(Saved data entries)
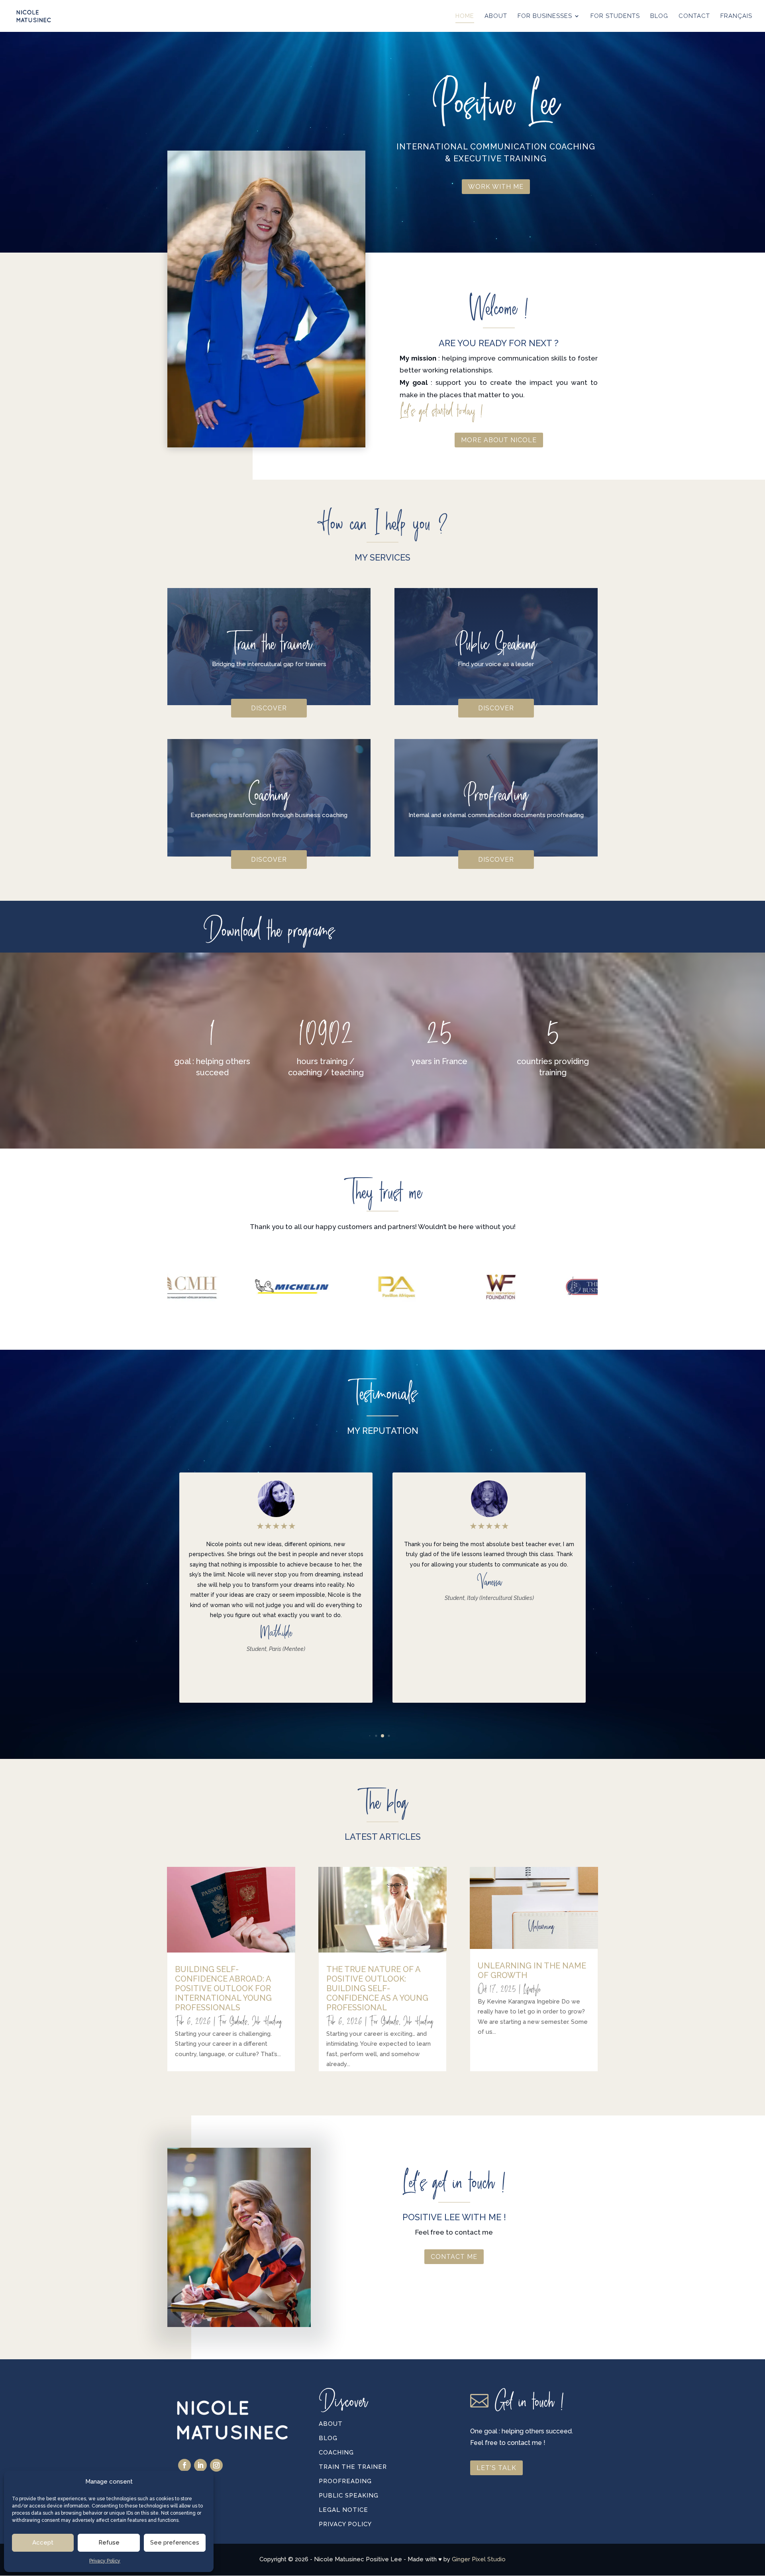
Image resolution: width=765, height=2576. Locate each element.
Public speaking (349, 2495)
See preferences (174, 2542)
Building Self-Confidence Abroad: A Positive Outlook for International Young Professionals (223, 1988)
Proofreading (345, 2481)
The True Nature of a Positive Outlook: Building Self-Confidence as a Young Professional (377, 1988)
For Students (232, 2021)
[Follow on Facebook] (184, 2465)
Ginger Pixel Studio (479, 2559)
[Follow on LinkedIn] (200, 2465)
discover (269, 708)
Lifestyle (531, 1988)
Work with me (496, 186)
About (331, 2423)
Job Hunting (267, 2021)
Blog (328, 2438)
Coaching (336, 2452)
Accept (42, 2542)
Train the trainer (353, 2466)
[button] (584, 1594)
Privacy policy (345, 2524)
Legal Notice (343, 2509)
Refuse (109, 2542)
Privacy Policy (104, 2561)
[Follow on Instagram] (216, 2465)
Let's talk (496, 2468)
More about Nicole (499, 440)
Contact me (454, 2256)
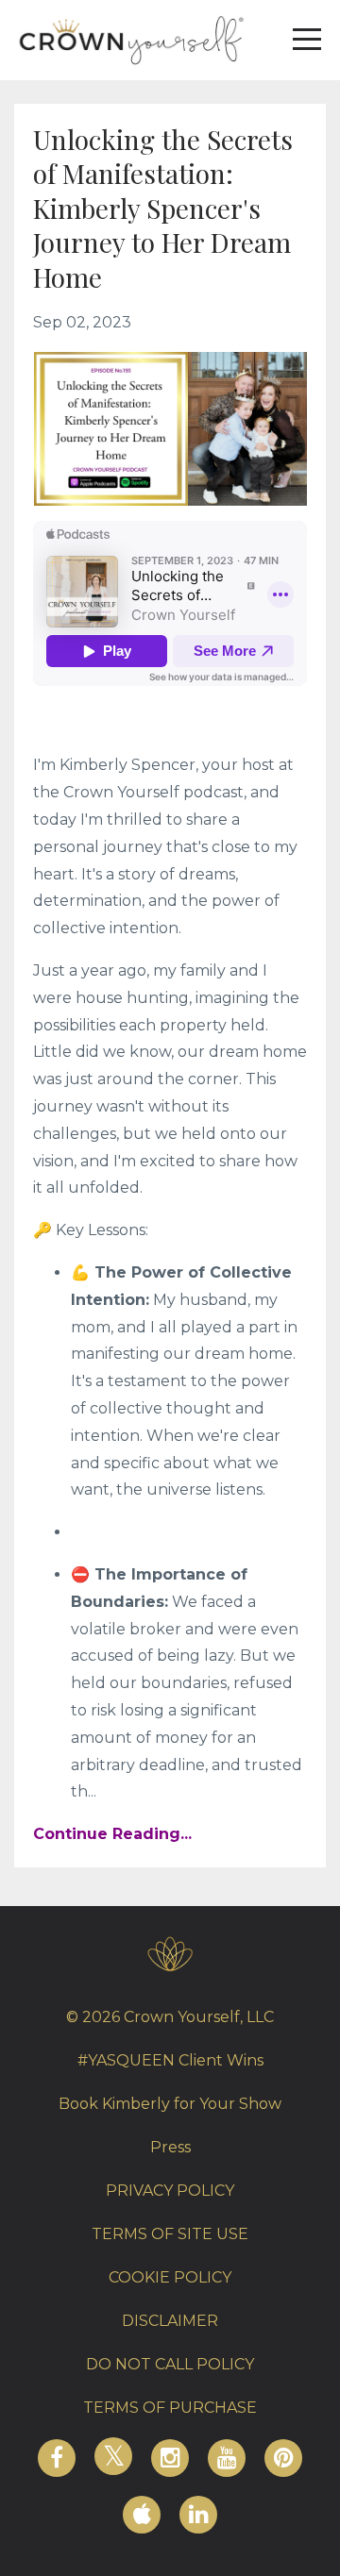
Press (170, 2147)
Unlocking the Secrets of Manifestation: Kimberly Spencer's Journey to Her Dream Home (163, 208)
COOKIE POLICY (170, 2277)
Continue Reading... (112, 1834)
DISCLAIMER (170, 2321)
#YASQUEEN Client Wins (170, 2060)
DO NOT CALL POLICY (170, 2364)
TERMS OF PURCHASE (170, 2408)
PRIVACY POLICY (170, 2191)
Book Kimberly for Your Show (170, 2104)
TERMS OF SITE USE (170, 2234)
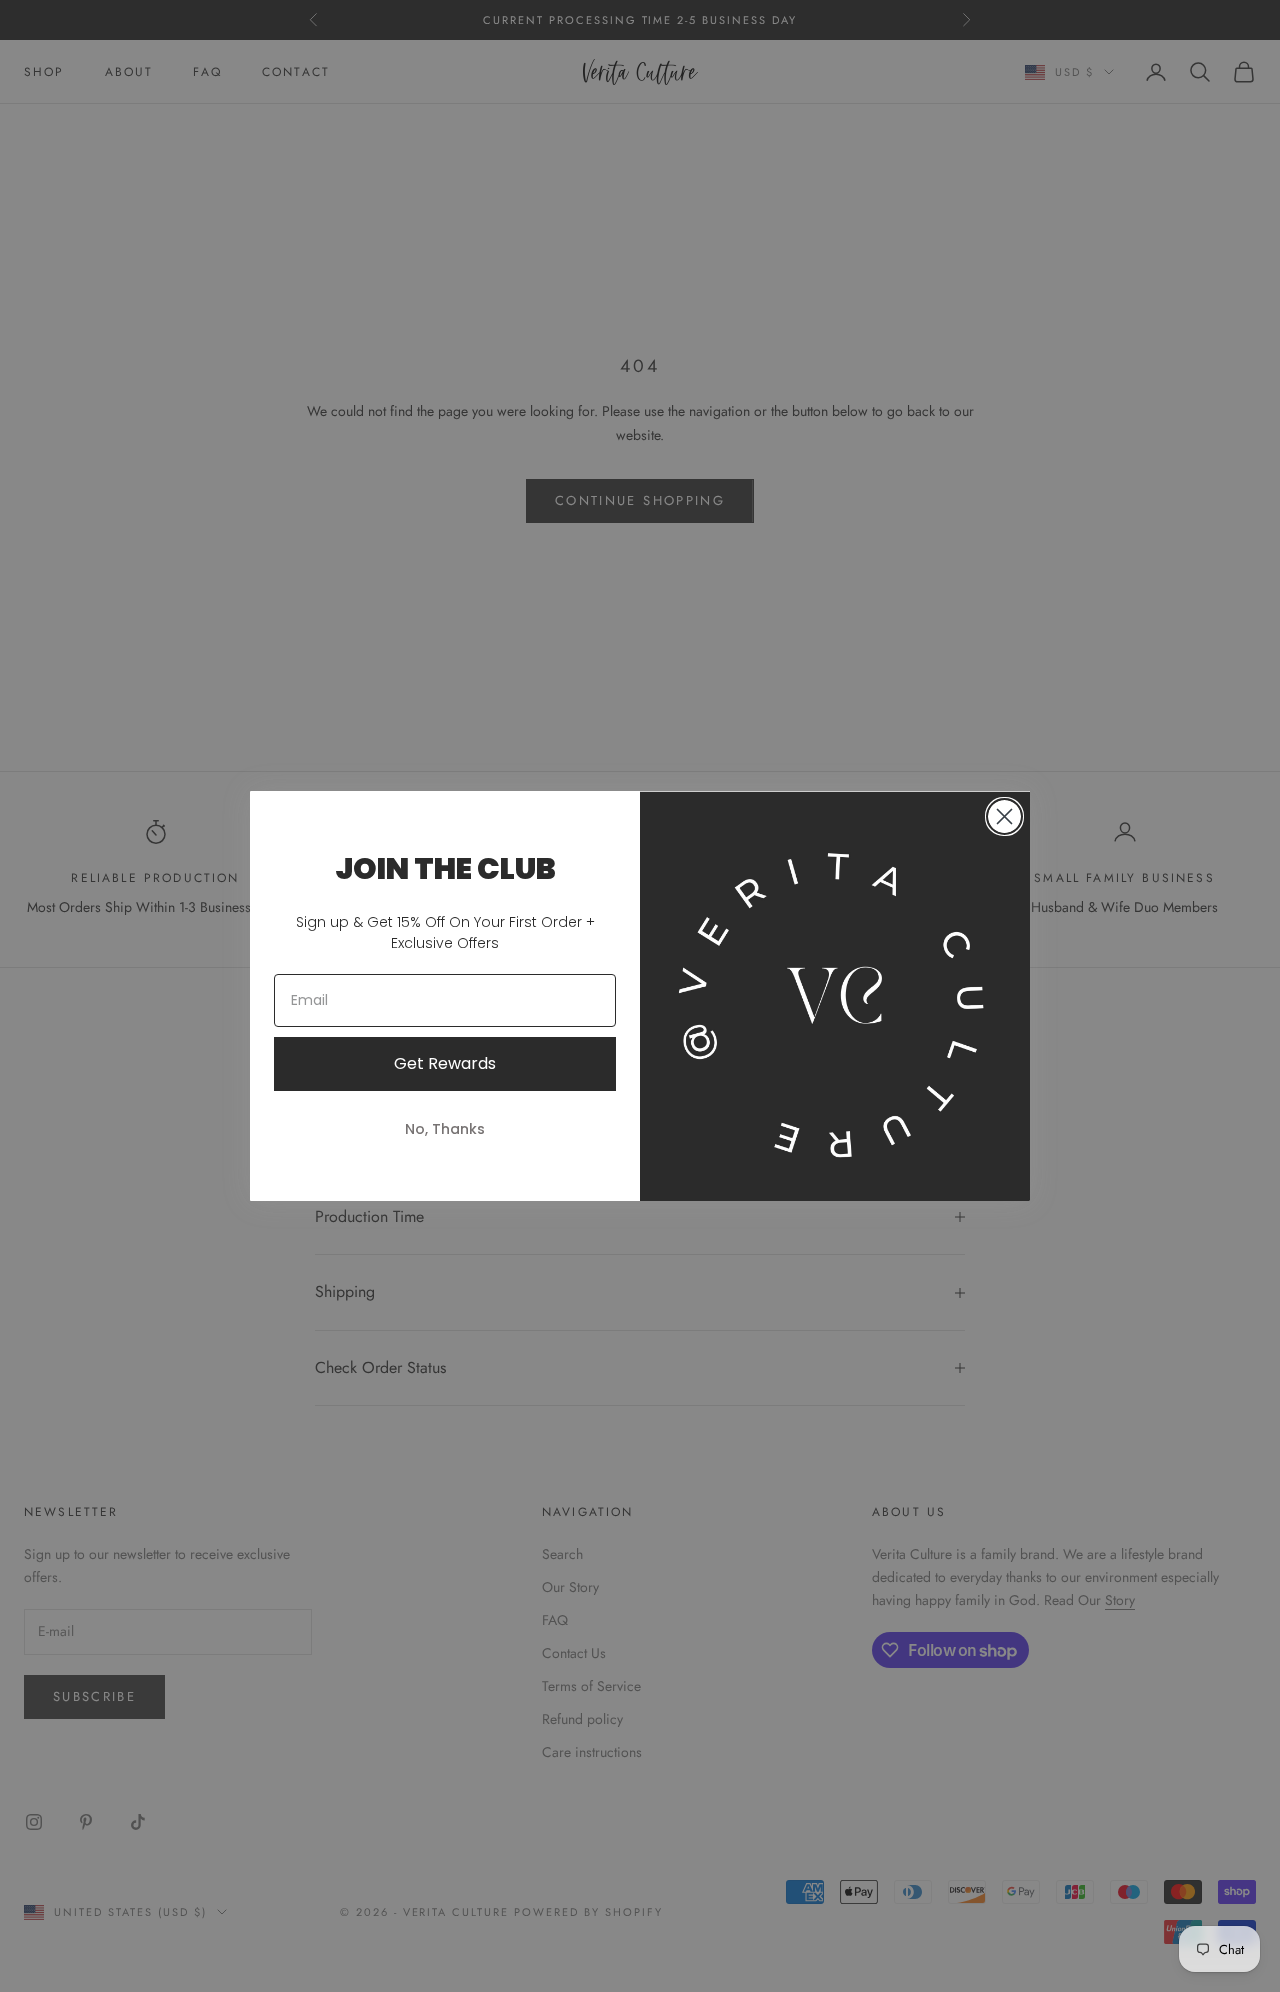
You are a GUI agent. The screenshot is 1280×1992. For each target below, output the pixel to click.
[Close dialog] (1004, 816)
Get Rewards (445, 1063)
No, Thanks (445, 1129)
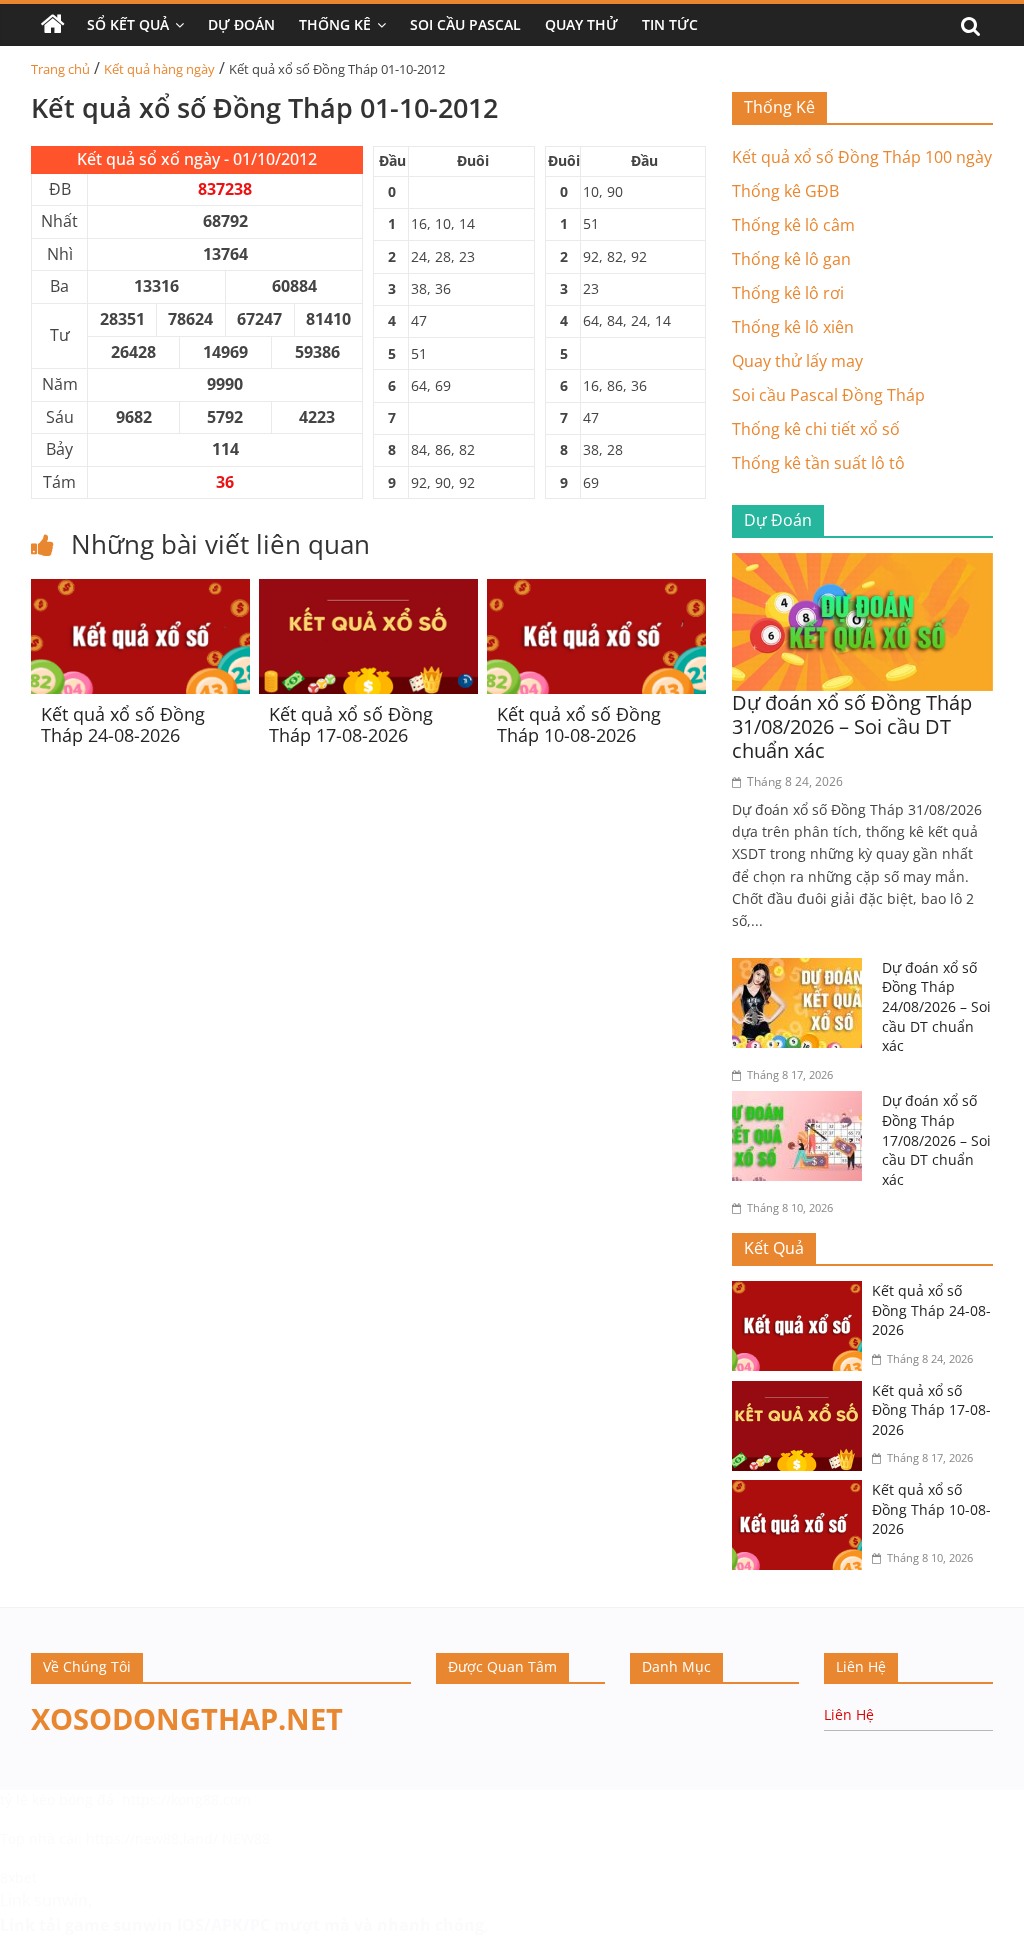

WHAT IS EXPECTED -
Every line of the records must come back unchanged, except that pictures are dropped.

COMPLETED TASK -
Image resolution: width=765, height=2576. Locate each element.
Public speaking (349, 2495)
See preferences (174, 2542)
Building Self-Confidence Abroad: A Positive Outlook for International Young Professionals (223, 1988)
Proofreading (345, 2481)
The True Nature of a Positive Outlook: Building Self-Confidence as a Young Professional (377, 1988)
For Students (232, 2021)
[Follow on Facebook] (184, 2465)
Ginger Pixel Studio (479, 2559)
[Follow on LinkedIn] (200, 2465)
discover (269, 708)
Lifestyle (531, 1988)
Work with me (496, 186)
About (331, 2423)
Job Hunting (267, 2021)
Blog (328, 2438)
Coaching (336, 2452)
Accept (42, 2542)
Train the trainer (353, 2466)
[button] (584, 1594)
Privacy policy (345, 2524)
Legal Notice (343, 2509)
Refuse (109, 2542)
Privacy Policy (104, 2561)
[Follow on Instagram] (216, 2465)
Let's talk (496, 2468)
More about Nicole (499, 440)
Contact me (454, 2256)
Press (170, 2147)
Unlocking the Secrets of Manifestation: Kimberly Spencer's Journey to Her Dream Home (163, 208)
COOKIE POLICY (170, 2277)
Continue Reading... (112, 1834)
DISCLAIMER (170, 2321)
#YASQUEEN Client Wins (170, 2060)
DO NOT CALL POLICY (170, 2364)
TERMS OF PURCHASE (170, 2408)
PRIVACY POLICY (170, 2191)
Book Kimberly for Your Show (170, 2104)
TERMS OF SITE USE (170, 2234)
You are a GUI agent. The screenshot is 1280×1992. For each target below, output the pixel to click.
[Close dialog] (1004, 816)
Get Rewards (445, 1063)
No, Thanks (445, 1129)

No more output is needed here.